Governo queria reduzir para 13 anos, mas recuou
A votação reuniu 281 parlamentares a favor da mudança, incluindo os social-democratas de oposição, contra 66 votos contrários. Originalmente, o governo de direita, chefiado pelo primeiro-ministro conservador Ulf Kristersson, pretendia reduzir a idade para 13 anos, com base em recomendação de um comissário indicado pelo próprio Executivo.
A proposta, porém, precisou ser retirada em junho depois que a maioria dos 126 órgãos consultados sobre a iniciativa, incluindo a polícia e o serviço penitenciário do país, se posicionou contra fixar uma idade tão baixa.
Desde que chegou ao poder, em 2022, o governo sueco tem no combate ao crime um dos eixos centrais de seu programa político, com apoio do partido de extrema direita Democratas da Suécia.

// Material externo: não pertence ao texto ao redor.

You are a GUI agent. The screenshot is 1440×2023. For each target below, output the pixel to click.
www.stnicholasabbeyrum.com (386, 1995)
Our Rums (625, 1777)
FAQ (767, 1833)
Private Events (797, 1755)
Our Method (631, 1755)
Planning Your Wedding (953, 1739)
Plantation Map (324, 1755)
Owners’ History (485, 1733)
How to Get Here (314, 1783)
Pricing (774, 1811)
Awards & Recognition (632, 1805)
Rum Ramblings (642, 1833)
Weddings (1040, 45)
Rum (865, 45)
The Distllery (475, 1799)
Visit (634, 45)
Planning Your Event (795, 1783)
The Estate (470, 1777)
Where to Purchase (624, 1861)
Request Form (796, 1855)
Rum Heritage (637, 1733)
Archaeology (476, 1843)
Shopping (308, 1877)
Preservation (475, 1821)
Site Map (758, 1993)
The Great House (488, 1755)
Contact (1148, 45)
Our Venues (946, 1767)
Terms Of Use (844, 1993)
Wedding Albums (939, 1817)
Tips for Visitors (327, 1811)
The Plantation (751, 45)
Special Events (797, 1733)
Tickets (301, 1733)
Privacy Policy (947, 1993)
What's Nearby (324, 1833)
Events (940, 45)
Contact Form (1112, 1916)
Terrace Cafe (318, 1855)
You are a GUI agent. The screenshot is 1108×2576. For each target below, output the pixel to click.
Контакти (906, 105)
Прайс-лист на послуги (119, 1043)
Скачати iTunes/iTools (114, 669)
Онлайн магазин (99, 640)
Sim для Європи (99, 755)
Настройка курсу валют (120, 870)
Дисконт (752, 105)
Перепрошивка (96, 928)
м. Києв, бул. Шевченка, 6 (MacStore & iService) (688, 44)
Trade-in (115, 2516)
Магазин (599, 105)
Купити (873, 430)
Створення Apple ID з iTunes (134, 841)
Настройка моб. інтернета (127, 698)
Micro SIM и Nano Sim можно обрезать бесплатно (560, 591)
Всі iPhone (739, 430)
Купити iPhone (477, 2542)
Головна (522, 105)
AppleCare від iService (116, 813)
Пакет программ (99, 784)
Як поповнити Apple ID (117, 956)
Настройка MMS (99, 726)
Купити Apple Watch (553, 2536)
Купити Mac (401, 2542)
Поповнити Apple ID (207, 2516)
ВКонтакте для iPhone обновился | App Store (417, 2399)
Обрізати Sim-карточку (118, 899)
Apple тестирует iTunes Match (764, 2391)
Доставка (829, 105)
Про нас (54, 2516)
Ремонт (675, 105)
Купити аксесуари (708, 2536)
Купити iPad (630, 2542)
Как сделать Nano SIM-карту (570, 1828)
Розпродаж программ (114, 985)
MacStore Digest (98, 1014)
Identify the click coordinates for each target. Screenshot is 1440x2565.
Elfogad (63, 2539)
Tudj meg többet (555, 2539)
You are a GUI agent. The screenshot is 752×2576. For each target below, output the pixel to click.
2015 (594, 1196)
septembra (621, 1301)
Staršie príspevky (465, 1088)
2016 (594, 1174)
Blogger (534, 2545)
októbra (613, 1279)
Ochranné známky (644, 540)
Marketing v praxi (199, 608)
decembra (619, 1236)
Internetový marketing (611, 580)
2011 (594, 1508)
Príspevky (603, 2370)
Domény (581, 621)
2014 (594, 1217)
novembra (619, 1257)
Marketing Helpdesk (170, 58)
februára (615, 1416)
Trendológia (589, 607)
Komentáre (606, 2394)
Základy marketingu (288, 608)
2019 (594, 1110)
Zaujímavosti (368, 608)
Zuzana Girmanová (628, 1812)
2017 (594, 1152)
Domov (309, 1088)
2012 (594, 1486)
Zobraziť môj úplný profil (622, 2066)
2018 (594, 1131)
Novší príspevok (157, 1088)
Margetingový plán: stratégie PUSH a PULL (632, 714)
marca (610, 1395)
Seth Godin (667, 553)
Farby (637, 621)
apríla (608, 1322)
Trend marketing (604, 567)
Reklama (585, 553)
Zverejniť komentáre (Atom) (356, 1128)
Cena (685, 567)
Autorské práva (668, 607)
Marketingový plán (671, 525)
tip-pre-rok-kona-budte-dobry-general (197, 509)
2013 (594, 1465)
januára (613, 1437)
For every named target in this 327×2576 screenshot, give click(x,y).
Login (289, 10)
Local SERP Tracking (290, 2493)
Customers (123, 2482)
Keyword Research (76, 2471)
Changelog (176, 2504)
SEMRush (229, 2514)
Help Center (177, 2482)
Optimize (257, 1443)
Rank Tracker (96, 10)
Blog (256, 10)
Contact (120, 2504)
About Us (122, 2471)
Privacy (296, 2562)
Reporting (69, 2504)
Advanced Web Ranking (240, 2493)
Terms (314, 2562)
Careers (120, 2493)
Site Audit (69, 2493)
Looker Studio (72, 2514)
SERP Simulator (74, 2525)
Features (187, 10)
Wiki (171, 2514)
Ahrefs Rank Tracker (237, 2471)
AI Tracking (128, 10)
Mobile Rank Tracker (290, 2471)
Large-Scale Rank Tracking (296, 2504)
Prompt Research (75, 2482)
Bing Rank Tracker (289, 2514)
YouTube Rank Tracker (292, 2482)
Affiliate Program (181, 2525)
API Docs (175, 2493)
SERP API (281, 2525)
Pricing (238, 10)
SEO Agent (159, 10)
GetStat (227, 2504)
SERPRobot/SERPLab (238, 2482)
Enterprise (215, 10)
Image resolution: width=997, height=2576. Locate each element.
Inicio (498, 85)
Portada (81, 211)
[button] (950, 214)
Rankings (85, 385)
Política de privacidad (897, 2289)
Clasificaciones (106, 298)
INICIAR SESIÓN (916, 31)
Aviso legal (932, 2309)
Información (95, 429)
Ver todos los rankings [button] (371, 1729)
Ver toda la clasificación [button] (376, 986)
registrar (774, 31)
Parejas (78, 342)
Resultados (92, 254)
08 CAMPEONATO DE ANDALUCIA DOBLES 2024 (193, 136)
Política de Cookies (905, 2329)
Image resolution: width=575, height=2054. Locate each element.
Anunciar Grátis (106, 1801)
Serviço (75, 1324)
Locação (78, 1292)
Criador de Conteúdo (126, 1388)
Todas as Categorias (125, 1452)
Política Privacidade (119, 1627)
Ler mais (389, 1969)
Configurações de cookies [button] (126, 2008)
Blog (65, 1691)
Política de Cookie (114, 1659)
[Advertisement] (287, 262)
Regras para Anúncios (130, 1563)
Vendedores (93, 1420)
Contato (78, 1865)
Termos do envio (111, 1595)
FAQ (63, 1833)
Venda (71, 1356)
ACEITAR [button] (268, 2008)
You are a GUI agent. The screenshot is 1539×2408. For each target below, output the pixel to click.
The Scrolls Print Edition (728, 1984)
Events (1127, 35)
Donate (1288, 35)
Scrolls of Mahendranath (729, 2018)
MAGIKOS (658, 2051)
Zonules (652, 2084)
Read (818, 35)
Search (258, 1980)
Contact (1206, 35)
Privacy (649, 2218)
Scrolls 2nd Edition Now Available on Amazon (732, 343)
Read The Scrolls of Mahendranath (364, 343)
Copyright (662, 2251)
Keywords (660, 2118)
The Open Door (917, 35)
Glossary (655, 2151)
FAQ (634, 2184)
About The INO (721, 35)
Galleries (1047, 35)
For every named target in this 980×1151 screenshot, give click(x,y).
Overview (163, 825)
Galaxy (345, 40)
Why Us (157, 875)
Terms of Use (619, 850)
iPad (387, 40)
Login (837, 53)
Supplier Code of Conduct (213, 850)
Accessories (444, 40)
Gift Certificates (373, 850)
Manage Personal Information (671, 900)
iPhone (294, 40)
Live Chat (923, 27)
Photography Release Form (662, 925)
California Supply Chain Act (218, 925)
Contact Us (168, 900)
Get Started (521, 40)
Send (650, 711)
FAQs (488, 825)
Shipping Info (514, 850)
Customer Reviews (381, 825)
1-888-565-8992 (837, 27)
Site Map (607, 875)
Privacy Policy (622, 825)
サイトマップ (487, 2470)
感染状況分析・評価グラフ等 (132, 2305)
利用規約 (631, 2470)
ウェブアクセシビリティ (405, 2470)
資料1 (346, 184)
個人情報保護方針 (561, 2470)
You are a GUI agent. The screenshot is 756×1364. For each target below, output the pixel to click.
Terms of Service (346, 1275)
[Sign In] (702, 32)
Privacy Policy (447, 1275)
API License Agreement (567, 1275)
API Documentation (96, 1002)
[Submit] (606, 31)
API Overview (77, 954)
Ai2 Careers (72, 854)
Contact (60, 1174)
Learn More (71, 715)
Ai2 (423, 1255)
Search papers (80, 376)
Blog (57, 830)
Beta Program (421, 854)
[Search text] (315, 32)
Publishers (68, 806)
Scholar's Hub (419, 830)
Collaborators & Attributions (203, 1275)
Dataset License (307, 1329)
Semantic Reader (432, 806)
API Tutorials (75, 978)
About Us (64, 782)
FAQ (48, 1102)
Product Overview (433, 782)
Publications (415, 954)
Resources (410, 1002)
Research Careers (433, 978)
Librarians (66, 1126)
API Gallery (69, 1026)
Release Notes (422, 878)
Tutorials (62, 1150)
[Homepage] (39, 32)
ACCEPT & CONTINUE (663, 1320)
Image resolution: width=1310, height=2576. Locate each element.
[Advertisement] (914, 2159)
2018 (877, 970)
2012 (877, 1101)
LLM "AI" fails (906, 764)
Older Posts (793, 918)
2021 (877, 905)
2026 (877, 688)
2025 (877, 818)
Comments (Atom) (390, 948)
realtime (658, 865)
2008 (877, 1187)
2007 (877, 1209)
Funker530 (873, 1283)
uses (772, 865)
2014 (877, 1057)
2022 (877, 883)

Uma pesquisa da consultoria Demoskop, feita para o jornal Svenska Dagbladet, indicou queda no apoio da população à redução da maioridade penal, hoje em 79%, o menor nível desde 2003.
Discussão em curso no Brasil
A mudança sueca acontece em meio a um debate parecido no Brasil, onde a Comissão de Constituição e Justiça da Câmara dos Deputados aprovou, em junho, a admissibilidade de uma proposta de emenda constitucional que reduz a maioridade penal brasileira de 18 para 16 anos.
A comparação internacional, nos mostra a oposição entre países desenvolvidos e em desenvolvimento: na Inglaterra e no País de Gales, a idade mínima de responsabilidade penal já é de 10 anos, enquanto a maior parte dos países europeus fixa o limite entre 14 e 16 anos.
Na Argentina, vizinho sul-americano do Brasil, o Senado aprovou em fevereiro deste ano o Regime Penal Juvenil, que fixou a idade de responsabilidade criminal em 14 anos, com 44 votos a favor, 27 contrários e uma abstenção.
A votação seguiu meses de pressão do governo de Javier Milei, intensificada depois do assassinato do adolescente Jeremías Monzón, em Santa Fe, crime cometido e filmado por jovens de 14, 15 e 16 anos.
Críticos da medida argentina argumentam que a redução da idade penal não é garantia de resultado, citando o próprio Brasil como exemplo: mesmo com responsabilização a partir dos 12 anos em determinados casos, o país registra taxa de homicídios muito superior à da Argentina.